Control of an aircraft is broken down into three different axes, all based on the aircraft’s center of gravity. These axes are:
- The longitudinal axis, which runs from nose to tail. It is also called the axis of roll, as it involves one wing rolling up while the opposite rolls down.
- The lateral axis, which runs from wingtip to wingtip. Also called the axis of pitch, the lateral axis determines if the aircraft’s nose is pointed up or down.
- The normal axis, which runs from the top of the cabin to the bottom of the landing gear. Also called the axis of yaw, it relates to the nose pointing left or right.
Modern conventional aircraft have control surfaces for each of these axes. The ailerons, panels in the trailing edge of the wings, adjust the aircraft’s longitudinal axis. Panels in the tail (or in some aircraft the entire tail) act as a horizontal elevator, controlling the aircraft’s pitch. Lastly, a vertical tail plane features a aircraft rudder (like a boat’s) that controls the aircraft’s axis of yaw.
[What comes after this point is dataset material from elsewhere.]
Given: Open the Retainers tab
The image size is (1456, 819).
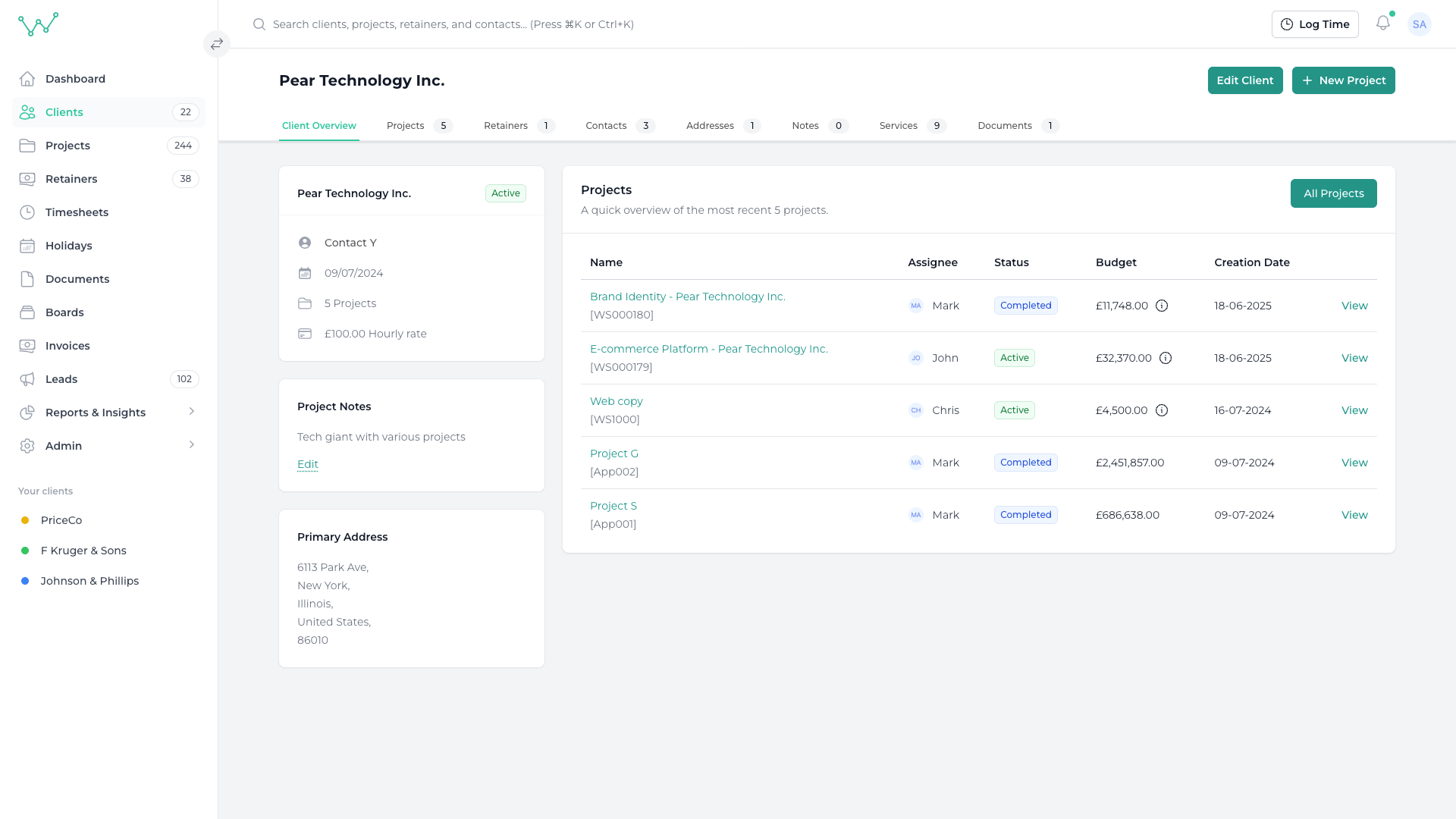Looking at the screenshot, I should pos(505,125).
Other control systems and methods have been invented, of course. Some combine control elements like the ailerons and elevators into a single control surface called a taileron, while others warp the entire wing’s shape to provide longitudinal control, but these methods are not as prevalent.
Stability refers to the aircraft’s ability to return to its original equilibrium state after a small displacement, without the pilot interfering. In other words, if the plane is disturbed in any of its axis, such as by turbulence, it will return to its original orientation. This is referred to as static stability. Dynamic stability is when an aircraft continuously tries to return to its original state, and may overcorrect and oscillate, or diverge completely and behave uncontrollably.
Longitudinal stability is the stability around the pitching axis. It is influenced by both the aircraft’s center of gravity, and the center of pressure. The further forward towards the nose the center of gravity is, the more stable the aircraft is with respect to pitching. However, the further forward the center of gravity is, the more difficult the aircraft is to control. Meanwhile, the center of pressure is the point that aerodynamic lift forces are assumed to act if they were combined onto a single point. If the center of pressure does not match the center of gravity, pitching movements will be induced around the center of gravity. The problem is that the center of pressure is not static and moves in flight depending on the angle of incidence on the wings. The pilot’s control over longitudinal stability comes with the design of the tail plane and elevators. By using the elevators, the pilot can correct undesired pitching motions.
Lateral stability is the stability of the aircraft when rolling one wing down and the other up. As it does this, the wings are no longer generating equal amounts of lift. This creates a vertical lift component in the direction of gravity, and a horizontal load component, causing the aircraft to sideslip. A sideslip load can contribute to returning the aircraft to the original configuration and can be achieved with wings that are either upward-inclined or swept-back.